Application: Weathervane Internal Build 084.

Testing Methodology:
All instances were run within the same cloud environment to reduce network-induced latencies.  We started with a base configuration consisting of eight instances.  We then  scaled out the number of workload drivers and application servers in an effort to identify how a cloud environment scaled as application workload needs increased.  We used Weathervane’s FindMax functionality which runs a series of tests to determine the maximum number of users the configuration can sustain while still meeting QoS requirements.  It should be noted that the early experimentation allowed us to identify the maximum needs for the other services beyond the workload drivers and application servers to reduce the likelihood of bottlenecks in these services.  Below is a block diagram of the configurations used for the scaled-out Weathervane deployment.

Fig1

Results:
For our analysis of Weathervane cloud scaling we ran multiple iterations for each scale load level and selected the average.  We automated the process to ensure consistency.  Our results show both the number of users sustained as well as the http requests per second as reported by the benchmark harness.

Fig2

As you can see in the above graph, for our cloud environment running Weathervane, scaling the number of applications servers yielded nearly linear scaling up to five application servers.
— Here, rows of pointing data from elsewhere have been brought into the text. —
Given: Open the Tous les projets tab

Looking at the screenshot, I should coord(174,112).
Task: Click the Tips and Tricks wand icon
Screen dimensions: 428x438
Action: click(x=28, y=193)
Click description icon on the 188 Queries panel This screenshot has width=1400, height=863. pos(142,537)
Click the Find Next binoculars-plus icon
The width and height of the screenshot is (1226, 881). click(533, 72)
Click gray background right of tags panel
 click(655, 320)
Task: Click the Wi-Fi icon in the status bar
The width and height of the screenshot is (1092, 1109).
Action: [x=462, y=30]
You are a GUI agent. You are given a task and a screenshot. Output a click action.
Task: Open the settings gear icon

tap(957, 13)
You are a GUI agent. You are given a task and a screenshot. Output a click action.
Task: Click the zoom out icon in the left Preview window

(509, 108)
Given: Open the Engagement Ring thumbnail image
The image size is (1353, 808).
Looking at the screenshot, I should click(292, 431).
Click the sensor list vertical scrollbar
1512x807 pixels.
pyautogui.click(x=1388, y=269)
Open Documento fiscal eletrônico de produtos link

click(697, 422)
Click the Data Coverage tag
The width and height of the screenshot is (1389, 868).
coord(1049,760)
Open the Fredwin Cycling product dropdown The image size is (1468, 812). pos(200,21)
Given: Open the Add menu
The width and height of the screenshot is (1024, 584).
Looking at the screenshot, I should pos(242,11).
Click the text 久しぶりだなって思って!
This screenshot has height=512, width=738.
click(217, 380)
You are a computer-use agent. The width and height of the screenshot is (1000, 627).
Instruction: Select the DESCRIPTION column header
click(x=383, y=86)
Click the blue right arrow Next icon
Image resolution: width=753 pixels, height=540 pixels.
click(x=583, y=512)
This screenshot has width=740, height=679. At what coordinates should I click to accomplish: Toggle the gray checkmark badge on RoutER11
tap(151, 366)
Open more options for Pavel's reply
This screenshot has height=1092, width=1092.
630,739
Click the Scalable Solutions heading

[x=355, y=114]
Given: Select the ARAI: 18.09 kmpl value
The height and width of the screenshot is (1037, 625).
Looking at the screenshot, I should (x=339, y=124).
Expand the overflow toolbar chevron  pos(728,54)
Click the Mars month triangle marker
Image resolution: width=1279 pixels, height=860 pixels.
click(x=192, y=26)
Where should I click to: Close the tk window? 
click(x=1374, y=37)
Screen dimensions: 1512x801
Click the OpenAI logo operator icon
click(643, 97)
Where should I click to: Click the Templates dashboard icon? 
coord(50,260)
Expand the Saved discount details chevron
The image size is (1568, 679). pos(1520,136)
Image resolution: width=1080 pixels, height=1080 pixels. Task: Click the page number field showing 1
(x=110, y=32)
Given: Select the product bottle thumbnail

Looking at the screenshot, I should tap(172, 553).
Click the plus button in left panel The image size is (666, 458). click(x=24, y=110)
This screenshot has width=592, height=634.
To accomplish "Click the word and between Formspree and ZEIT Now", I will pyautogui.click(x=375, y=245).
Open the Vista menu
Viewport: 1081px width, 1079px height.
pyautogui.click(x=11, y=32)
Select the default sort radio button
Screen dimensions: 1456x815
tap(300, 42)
The delta in scaling between the number of users and the http requests per second sustained was less than 1%.  Due to time constraints we were unable to test beyond five application servers but we expect that the scaling would have continued upwards well beyond the load levels presented.

Although just a small sample of what Weathervane and cloud environments can scale to, this brief article highlights both the benchmark and cloud environment scaling.  Though Weathervane hasn’t been released publicly yet, it’s easy to see how this type of controlled, scalable benchmark will assist in performance evaluations of a diverse set of environments.  Look for more Weathervane based cloud performance analysis in the future.